Convertir las lecciones espaciales en medicina

Aquí es donde el estudio pasa de la curiosidad al valor clínico potencial. El equipo tomó las mutaciones que tuvieron éxito en el espacio y construyó nuevas variantes de fagos a partir de ellas. Luego probaron estos fagos “informados por la microgravedad” contra dos cepas de E. coli uropatógena, del tipo que causa infecciones persistentes del tracto urinario y resisten la T7 original. Las variantes derivadas del espacio funcionaron. Infectaron y mataron bacterias que resistieron al virus de tipo salvaje.

“Las selecciones de microgravedad revelaron nuevos determinantes genéticos de la aptitud y permitieron una navegación eficiente en el espacio de secuencia para encontrar variantes de fagos mejoradas”.

Los investigadores tienen cuidado de no exagerar. Los experimentos de la ISS tienen limitaciones inevitables: ciclos de congelación y descongelación, retrasos en el procesamiento y menos puntos temporales de los que cualquiera desearía. Y revelan que algunos autores poseen acciones en una empresa de terapias con fagos, un recordatorio de que el camino desde la órbita a la farmacia implica intereses comerciales.

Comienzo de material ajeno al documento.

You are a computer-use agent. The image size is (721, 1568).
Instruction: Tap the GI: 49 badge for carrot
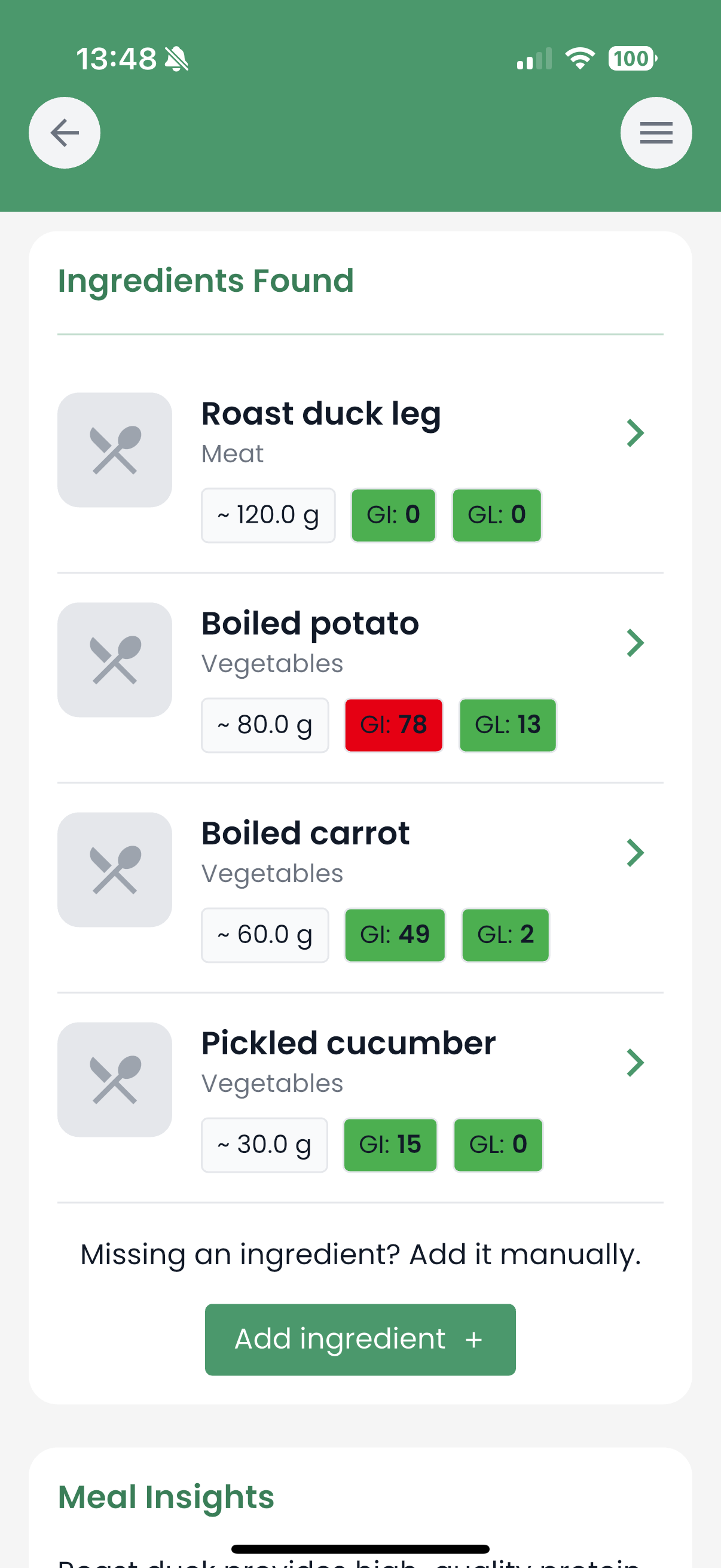tap(394, 935)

Aún así, el punto más amplio sigue vigente. La terapia con fagos, el uso de virus para matar bacterias resistentes a los medicamentos, se ha visto obstaculizada por la dificultad de diseñar fagos que puedan alcanzar nuevos objetivos. Este estudio sugiere que la microgravedad actúa como un laboratorio diferente, uno que expone posibilidades mutacionales ocultas bajo la atracción constante de la Tierra. Para cualquiera que esté preocupado por la resistencia a los antibióticos, este es un truco útil.

También hay una lección más tranquila para los vuelos espaciales de larga duración. Las comunidades microbianas a bordo de naves espaciales no son simplemente microbios terrestres en un nuevo código postal. Cuando la física de la mezcla y el transporte cambia, las presiones evolutivas también cambian. Los fagos y las bacterias pueden seguir trayectorias que ningún experimento terrestre predeciría. Para los astronautas que pasan meses o años en órbita o más allá, comprender esos cambios es importante. La carrera armamentista microscópica continúa en el espacio. Simplemente sigue reglas diferentes.